Os inquilinos recusam um cenário de congelamento e fixam uma linha vermelha para a subida: 1%. Segundo Romão Lavadinho, o valor tem em conta a subida nos salários na Função Pública, “já que no privado não houve atualização”.

Mas para os senhorios esse cenário não faz qualquer sentido. Para António Frias Marques, presidente de Associação Nacional de Proprietários, a própria fórmula de atualização das rendas – que tem em conta o valor da inflação sem a componente da habitação – devia ser revista.
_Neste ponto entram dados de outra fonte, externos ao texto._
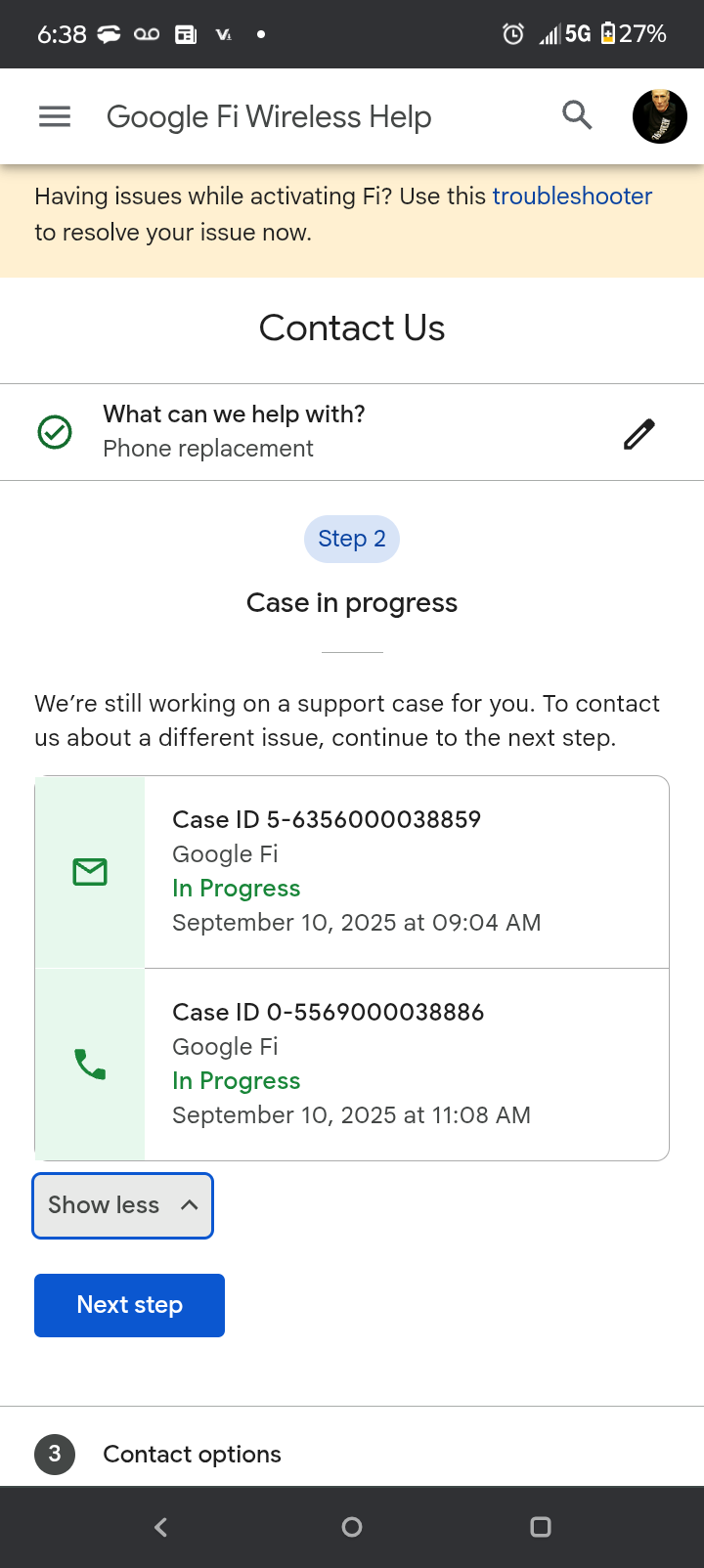Tap the email envelope icon of the first case
The width and height of the screenshot is (704, 1568).
(x=90, y=872)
“Se há uma inflação de 9%, não compreendemos porque é que a atualização do valor da renda é de apenas 5,43%. Se a renda já estava desatualizada, ainda fica mais”, reage o porta-voz, lembrando que os senhorios têm de enfrentar custos de impostos, obras e de condomínio, além dos aumentos no supermercado ou na energia: “Os senhorios também são pessoas de carne e osso e têm famílias. Vem tudo a subir. Também há um agravamento dos juros. E nos bancos ninguém bate”.

De referir que a atualização automática não obriga os senhorios a subir rendas, fixando apenas o intervalo máximo em que podem fazê-lo. Em última instância, o proprietário pode querer manter o valor.

"O senhor António Costa"

O Governo está a trabalhar num pacote de medidas para contrariar o impacto da inflação no bolso dos portugueses, onde devem também constar propostas no que respeita às rendas. Nesta matéria, há quase um mês que o executivo diz estar a “analisar” o problema. O pacote será aprovado em Conselho de Ministros Extraordinário da próxima segunda-feira.
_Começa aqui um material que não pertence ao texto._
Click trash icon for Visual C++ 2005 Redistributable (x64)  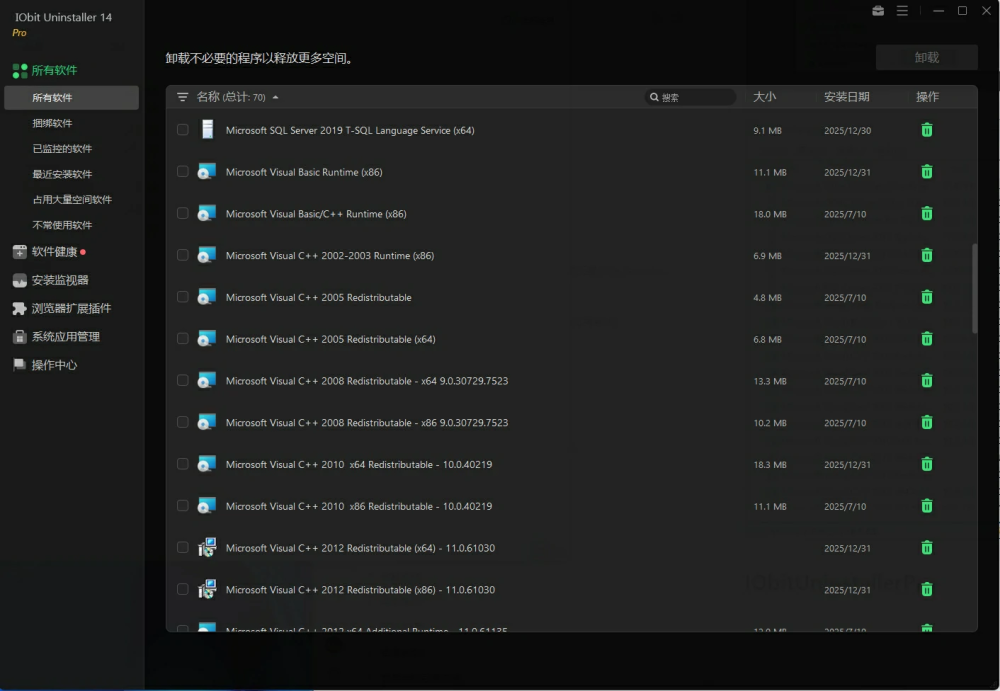tap(927, 339)
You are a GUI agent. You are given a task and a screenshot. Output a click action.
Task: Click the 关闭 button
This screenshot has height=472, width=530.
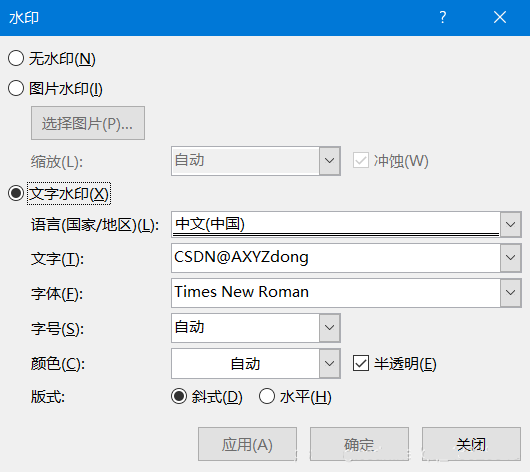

E, como o tempo até lá é curto, inquilinos e senhorios deixam propostas concretas. Porque ambas as partes estão de acordo numa coisa: se as rendas subirem como manda a lei, o incumprimento vai disparar, já que os custos sobem em todas as áreas da vida.

Pelos inquilinos, além da norma-travão para impedir a atualização automática, pede-se ao Governo que considere o aumento dos salários e das reformas, no âmbito da negociação com os parceiros sociais e do Orçamento do Estado para 2023. Questionado sobre a capacidade das empresas para responder aos aumentos no atual contexto, Romão Lavadinho argumenta que “a maior parte das grandes empresas está a beneficiar com a inflação”. Já quanto às restantes, pequenas e médias, que constituem a parte mais considerável do tecido empresarial português, o porta-voz concretiza que “o Governo deve diminuir impostos e criar apoios”.

“O ónus desta situação não pode recair sobre os proprietários”, insiste António Frias Marques, da Associação Nacional de Proprietários, lembrando que a atualização máxima permitida em 2022 foi de 0,43%. No ano anterior não houve qualquer subida.

“A medida aceitável é ser permitido uma atualização da renda de acordo com a inflação. Quem tem de encontrar uma fórmula para a vida das pessoas não se tornar impossível é o senhor António Costa. Desde 2015 que está previsto um subsídio de renda. A lei está publicada, mas nunca foi regulamentada”, argumenta, apontando este apoio como uma possível solução.

Retrato do Arrendamento

O valor das rendas deverá aumentar 5,43% em 2023, segundo os números da inflação dos últimos 12 meses até agosto divulgados pelo Instituto Nacional de Estatística (INE). O valor efetivo só será apurado quando, a 12 de setembro, forem publicados os dados definitivos.

Na prática, para os inquilinos dos senhorios que decidirem aplicar a fórmula na íntegra, estão em causa mais 5,43 euros por cada 100 euros de renda. Em Portugal, onde existem quase 923 mil contratos de arrendamento, cerca de 70% das rendas encontram-se abaixo dos 400 euros. Apenas 2,2% têm um valor acima dos mil euros, segundo dados do INE. As rendas anteriores a 1990, congeladas para inquilinos com carências económicas, são cerca de 200 mil.

O coeficiente de atualização das rendas deve ser publicado num aviso em Diário da República até 30 de outubro para se tornar efetivo. Só depois desta publicação é que os proprietários poderão anunciar aos inquilinos o aumento da renda, sendo que a subida só poderá efetivamente acontecer 30 dias depois.